Every record must reappear in the answer exactly as given.

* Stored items

==================================================

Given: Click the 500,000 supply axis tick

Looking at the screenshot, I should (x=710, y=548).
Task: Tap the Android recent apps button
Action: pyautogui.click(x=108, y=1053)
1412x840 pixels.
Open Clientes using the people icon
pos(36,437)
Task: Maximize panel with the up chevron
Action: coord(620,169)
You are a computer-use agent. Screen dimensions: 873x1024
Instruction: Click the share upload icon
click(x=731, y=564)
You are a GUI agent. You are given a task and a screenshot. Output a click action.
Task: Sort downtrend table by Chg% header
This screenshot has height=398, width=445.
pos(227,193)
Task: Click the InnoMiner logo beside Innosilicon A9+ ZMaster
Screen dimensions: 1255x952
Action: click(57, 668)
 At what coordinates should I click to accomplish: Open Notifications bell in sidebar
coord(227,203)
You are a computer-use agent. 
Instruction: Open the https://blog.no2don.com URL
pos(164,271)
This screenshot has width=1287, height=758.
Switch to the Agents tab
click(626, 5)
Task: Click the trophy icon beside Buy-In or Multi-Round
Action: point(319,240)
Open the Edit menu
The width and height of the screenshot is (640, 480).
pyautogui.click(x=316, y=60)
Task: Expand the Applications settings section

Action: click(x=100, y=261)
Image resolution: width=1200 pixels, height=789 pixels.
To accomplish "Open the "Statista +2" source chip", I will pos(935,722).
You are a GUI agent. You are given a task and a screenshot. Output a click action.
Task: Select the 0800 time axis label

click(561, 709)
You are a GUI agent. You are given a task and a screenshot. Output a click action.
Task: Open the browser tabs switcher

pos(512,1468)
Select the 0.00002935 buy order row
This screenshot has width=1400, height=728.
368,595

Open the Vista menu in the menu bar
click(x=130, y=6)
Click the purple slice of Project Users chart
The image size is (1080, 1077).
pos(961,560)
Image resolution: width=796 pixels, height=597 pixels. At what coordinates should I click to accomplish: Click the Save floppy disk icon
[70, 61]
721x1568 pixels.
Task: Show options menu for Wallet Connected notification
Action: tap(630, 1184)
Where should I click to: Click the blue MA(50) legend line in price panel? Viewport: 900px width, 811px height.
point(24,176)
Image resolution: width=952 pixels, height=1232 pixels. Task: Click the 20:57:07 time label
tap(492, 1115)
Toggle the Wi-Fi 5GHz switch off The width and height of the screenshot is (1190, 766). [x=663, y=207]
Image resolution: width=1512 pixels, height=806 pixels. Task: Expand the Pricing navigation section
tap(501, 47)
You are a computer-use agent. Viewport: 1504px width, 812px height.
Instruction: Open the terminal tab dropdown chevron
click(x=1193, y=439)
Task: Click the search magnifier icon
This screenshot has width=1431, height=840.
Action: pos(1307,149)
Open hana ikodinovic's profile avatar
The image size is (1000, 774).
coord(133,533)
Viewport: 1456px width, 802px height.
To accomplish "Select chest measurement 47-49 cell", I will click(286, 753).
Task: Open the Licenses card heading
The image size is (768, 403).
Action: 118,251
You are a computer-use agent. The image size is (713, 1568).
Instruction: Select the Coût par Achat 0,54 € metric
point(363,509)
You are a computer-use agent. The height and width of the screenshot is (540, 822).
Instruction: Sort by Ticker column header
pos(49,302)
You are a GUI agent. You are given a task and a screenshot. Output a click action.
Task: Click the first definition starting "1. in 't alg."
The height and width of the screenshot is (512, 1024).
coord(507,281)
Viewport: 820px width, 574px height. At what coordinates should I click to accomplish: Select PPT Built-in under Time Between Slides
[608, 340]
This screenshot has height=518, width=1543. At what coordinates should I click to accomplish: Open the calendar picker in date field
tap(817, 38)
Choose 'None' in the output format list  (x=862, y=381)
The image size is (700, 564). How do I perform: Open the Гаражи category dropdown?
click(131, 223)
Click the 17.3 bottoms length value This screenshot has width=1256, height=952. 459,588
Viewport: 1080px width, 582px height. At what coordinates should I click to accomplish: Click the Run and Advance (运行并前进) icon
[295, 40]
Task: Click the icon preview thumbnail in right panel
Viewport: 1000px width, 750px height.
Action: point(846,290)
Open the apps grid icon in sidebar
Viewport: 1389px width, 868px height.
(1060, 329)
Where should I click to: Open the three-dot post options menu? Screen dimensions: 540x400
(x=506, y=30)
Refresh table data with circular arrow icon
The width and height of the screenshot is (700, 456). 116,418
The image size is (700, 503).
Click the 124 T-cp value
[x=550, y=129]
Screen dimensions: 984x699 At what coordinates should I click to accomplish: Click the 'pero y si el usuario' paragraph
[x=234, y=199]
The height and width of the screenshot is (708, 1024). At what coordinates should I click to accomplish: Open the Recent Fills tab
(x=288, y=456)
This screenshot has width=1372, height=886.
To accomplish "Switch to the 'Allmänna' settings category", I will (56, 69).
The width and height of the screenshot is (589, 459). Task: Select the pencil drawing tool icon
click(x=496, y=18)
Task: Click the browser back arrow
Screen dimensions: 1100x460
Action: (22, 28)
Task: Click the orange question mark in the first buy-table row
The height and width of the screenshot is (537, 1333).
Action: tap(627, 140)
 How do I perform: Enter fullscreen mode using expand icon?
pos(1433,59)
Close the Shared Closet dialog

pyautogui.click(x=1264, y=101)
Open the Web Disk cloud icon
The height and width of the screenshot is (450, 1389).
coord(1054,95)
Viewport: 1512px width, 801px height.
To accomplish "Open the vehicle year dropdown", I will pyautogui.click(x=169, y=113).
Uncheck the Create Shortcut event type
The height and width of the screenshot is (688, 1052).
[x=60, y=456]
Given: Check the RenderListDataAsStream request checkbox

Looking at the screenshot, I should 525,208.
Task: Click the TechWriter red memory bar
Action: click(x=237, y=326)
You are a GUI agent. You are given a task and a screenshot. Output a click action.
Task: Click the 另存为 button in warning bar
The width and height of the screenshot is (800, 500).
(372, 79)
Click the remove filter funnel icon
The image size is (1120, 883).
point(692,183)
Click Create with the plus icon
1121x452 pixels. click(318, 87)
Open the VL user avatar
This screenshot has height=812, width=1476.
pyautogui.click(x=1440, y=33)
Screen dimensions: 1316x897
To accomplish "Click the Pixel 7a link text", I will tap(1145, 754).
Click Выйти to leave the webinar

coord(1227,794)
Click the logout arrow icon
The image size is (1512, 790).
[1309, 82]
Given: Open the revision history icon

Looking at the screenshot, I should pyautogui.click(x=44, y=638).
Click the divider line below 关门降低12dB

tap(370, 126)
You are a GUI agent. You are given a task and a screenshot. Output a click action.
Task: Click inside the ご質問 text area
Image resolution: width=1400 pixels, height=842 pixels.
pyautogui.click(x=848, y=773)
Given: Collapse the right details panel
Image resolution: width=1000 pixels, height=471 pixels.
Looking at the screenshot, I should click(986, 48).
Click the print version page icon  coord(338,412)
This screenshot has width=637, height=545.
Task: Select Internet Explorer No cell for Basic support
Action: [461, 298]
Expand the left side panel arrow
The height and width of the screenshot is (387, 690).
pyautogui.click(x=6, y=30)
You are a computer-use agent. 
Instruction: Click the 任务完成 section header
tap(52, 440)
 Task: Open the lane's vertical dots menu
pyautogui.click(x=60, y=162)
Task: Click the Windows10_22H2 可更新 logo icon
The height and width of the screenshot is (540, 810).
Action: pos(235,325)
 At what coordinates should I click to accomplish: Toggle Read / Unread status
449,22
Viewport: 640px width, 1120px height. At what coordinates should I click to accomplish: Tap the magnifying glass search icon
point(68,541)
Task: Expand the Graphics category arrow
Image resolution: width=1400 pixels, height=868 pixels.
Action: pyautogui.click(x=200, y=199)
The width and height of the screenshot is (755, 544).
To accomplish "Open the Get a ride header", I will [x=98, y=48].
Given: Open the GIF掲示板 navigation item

==================================================

* Expected output
Given: Click the 500,000 supply axis tick

Looking at the screenshot, I should (x=710, y=548).
Task: Tap the Android recent apps button
Action: pyautogui.click(x=108, y=1053)
1412x840 pixels.
Open Clientes using the people icon
pos(36,437)
Task: Maximize panel with the up chevron
Action: coord(620,169)
You are a computer-use agent. Screen dimensions: 873x1024
Instruction: Click the share upload icon
click(x=731, y=564)
You are a GUI agent. You are given a task and a screenshot. Output a click action.
Task: Sort downtrend table by Chg% header
This screenshot has height=398, width=445.
pos(227,193)
Task: Click the InnoMiner logo beside Innosilicon A9+ ZMaster
Screen dimensions: 1255x952
Action: click(57, 668)
 At what coordinates should I click to accomplish: Open Notifications bell in sidebar
coord(227,203)
You are a computer-use agent. 
Instruction: Open the https://blog.no2don.com URL
pos(164,271)
This screenshot has width=1287, height=758.
Switch to the Agents tab
click(626, 5)
Task: Click the trophy icon beside Buy-In or Multi-Round
Action: point(319,240)
Open the Edit menu
The width and height of the screenshot is (640, 480).
pyautogui.click(x=316, y=60)
Task: Expand the Applications settings section

Action: click(x=100, y=261)
Image resolution: width=1200 pixels, height=789 pixels.
To accomplish "Open the "Statista +2" source chip", I will pos(935,722).
You are a GUI agent. You are given a task and a screenshot. Output a click action.
Task: Select the 0800 time axis label

click(561, 709)
You are a GUI agent. You are given a task and a screenshot. Output a click action.
Task: Open the browser tabs switcher

pos(512,1468)
Select the 0.00002935 buy order row
This screenshot has width=1400, height=728.
368,595

Open the Vista menu in the menu bar
click(x=130, y=6)
Click the purple slice of Project Users chart
The image size is (1080, 1077).
pos(961,560)
Image resolution: width=796 pixels, height=597 pixels. At what coordinates should I click to accomplish: Click the Save floppy disk icon
[70, 61]
721x1568 pixels.
Task: Show options menu for Wallet Connected notification
Action: tap(630, 1184)
Where should I click to: Click the blue MA(50) legend line in price panel? Viewport: 900px width, 811px height.
point(24,176)
Image resolution: width=952 pixels, height=1232 pixels. Task: Click the 20:57:07 time label
tap(492, 1115)
Toggle the Wi-Fi 5GHz switch off The width and height of the screenshot is (1190, 766). [x=663, y=207]
Image resolution: width=1512 pixels, height=806 pixels. Task: Expand the Pricing navigation section
tap(501, 47)
You are a computer-use agent. Viewport: 1504px width, 812px height.
Instruction: Open the terminal tab dropdown chevron
click(x=1193, y=439)
Task: Click the search magnifier icon
This screenshot has width=1431, height=840.
Action: pos(1307,149)
Open hana ikodinovic's profile avatar
The image size is (1000, 774).
coord(133,533)
Viewport: 1456px width, 802px height.
To accomplish "Select chest measurement 47-49 cell", I will click(286, 753).
Task: Open the Licenses card heading
The image size is (768, 403).
Action: 118,251
You are a computer-use agent. The image size is (713, 1568).
Instruction: Select the Coût par Achat 0,54 € metric
point(363,509)
You are a computer-use agent. The height and width of the screenshot is (540, 822).
Instruction: Sort by Ticker column header
pos(49,302)
You are a GUI agent. You are given a task and a screenshot. Output a click action.
Task: Click the first definition starting "1. in 't alg."
The height and width of the screenshot is (512, 1024).
coord(507,281)
Viewport: 820px width, 574px height. At what coordinates should I click to accomplish: Select PPT Built-in under Time Between Slides
[608, 340]
This screenshot has height=518, width=1543. At what coordinates should I click to accomplish: Open the calendar picker in date field
tap(817, 38)
Choose 'None' in the output format list  (x=862, y=381)
The image size is (700, 564). How do I perform: Open the Гаражи category dropdown?
click(131, 223)
Click the 17.3 bottoms length value This screenshot has width=1256, height=952. 459,588
Viewport: 1080px width, 582px height. At what coordinates should I click to accomplish: Click the Run and Advance (运行并前进) icon
[295, 40]
Task: Click the icon preview thumbnail in right panel
Viewport: 1000px width, 750px height.
Action: point(846,290)
Open the apps grid icon in sidebar
Viewport: 1389px width, 868px height.
(1060, 329)
Where should I click to: Open the three-dot post options menu? Screen dimensions: 540x400
(x=506, y=30)
Refresh table data with circular arrow icon
The width and height of the screenshot is (700, 456). 116,418
The image size is (700, 503).
Click the 124 T-cp value
[x=550, y=129]
Screen dimensions: 984x699 At what coordinates should I click to accomplish: Click the 'pero y si el usuario' paragraph
[x=234, y=199]
The height and width of the screenshot is (708, 1024). At what coordinates should I click to accomplish: Open the Recent Fills tab
(x=288, y=456)
This screenshot has width=1372, height=886.
To accomplish "Switch to the 'Allmänna' settings category", I will (56, 69).
The width and height of the screenshot is (589, 459). Task: Select the pencil drawing tool icon
click(x=496, y=18)
Task: Click the browser back arrow
Screen dimensions: 1100x460
Action: (22, 28)
Task: Click the orange question mark in the first buy-table row
The height and width of the screenshot is (537, 1333).
Action: tap(627, 140)
 How do I perform: Enter fullscreen mode using expand icon?
pos(1433,59)
Close the Shared Closet dialog

pyautogui.click(x=1264, y=101)
Open the Web Disk cloud icon
The height and width of the screenshot is (450, 1389).
coord(1054,95)
Viewport: 1512px width, 801px height.
To accomplish "Open the vehicle year dropdown", I will pyautogui.click(x=169, y=113).
Uncheck the Create Shortcut event type
The height and width of the screenshot is (688, 1052).
[x=60, y=456]
Given: Check the RenderListDataAsStream request checkbox

Looking at the screenshot, I should 525,208.
Task: Click the TechWriter red memory bar
Action: click(x=237, y=326)
You are a GUI agent. You are given a task and a screenshot. Output a click action.
Task: Click the 另存为 button in warning bar
The width and height of the screenshot is (800, 500).
(372, 79)
Click the remove filter funnel icon
The image size is (1120, 883).
point(692,183)
Click Create with the plus icon
1121x452 pixels. click(318, 87)
Open the VL user avatar
This screenshot has height=812, width=1476.
pyautogui.click(x=1440, y=33)
Screen dimensions: 1316x897
To accomplish "Click the Pixel 7a link text", I will tap(1145, 754).
Click Выйти to leave the webinar

coord(1227,794)
Click the logout arrow icon
The image size is (1512, 790).
[1309, 82]
Given: Open the revision history icon

Looking at the screenshot, I should pyautogui.click(x=44, y=638).
Click the divider line below 关门降低12dB

tap(370, 126)
You are a GUI agent. You are given a task and a screenshot. Output a click action.
Task: Click inside the ご質問 text area
Image resolution: width=1400 pixels, height=842 pixels.
pyautogui.click(x=848, y=773)
Given: Collapse the right details panel
Image resolution: width=1000 pixels, height=471 pixels.
Looking at the screenshot, I should click(986, 48).
Click the print version page icon  coord(338,412)
This screenshot has width=637, height=545.
Task: Select Internet Explorer No cell for Basic support
Action: [461, 298]
Expand the left side panel arrow
The height and width of the screenshot is (387, 690).
pyautogui.click(x=6, y=30)
You are a computer-use agent. 
Instruction: Click the 任务完成 section header
tap(52, 440)
 Task: Open the lane's vertical dots menu
pyautogui.click(x=60, y=162)
Task: Click the Windows10_22H2 可更新 logo icon
The height and width of the screenshot is (540, 810).
Action: pos(235,325)
 At what coordinates should I click to accomplish: Toggle Read / Unread status
449,22
Viewport: 640px width, 1120px height. At what coordinates should I click to accomplish: Tap the magnifying glass search icon
point(68,541)
Task: Expand the Graphics category arrow
Image resolution: width=1400 pixels, height=868 pixels.
Action: pyautogui.click(x=200, y=199)
The width and height of the screenshot is (755, 544).
To accomplish "Open the Get a ride header", I will [x=98, y=48].
Given: Open the GIF掲示板 navigation item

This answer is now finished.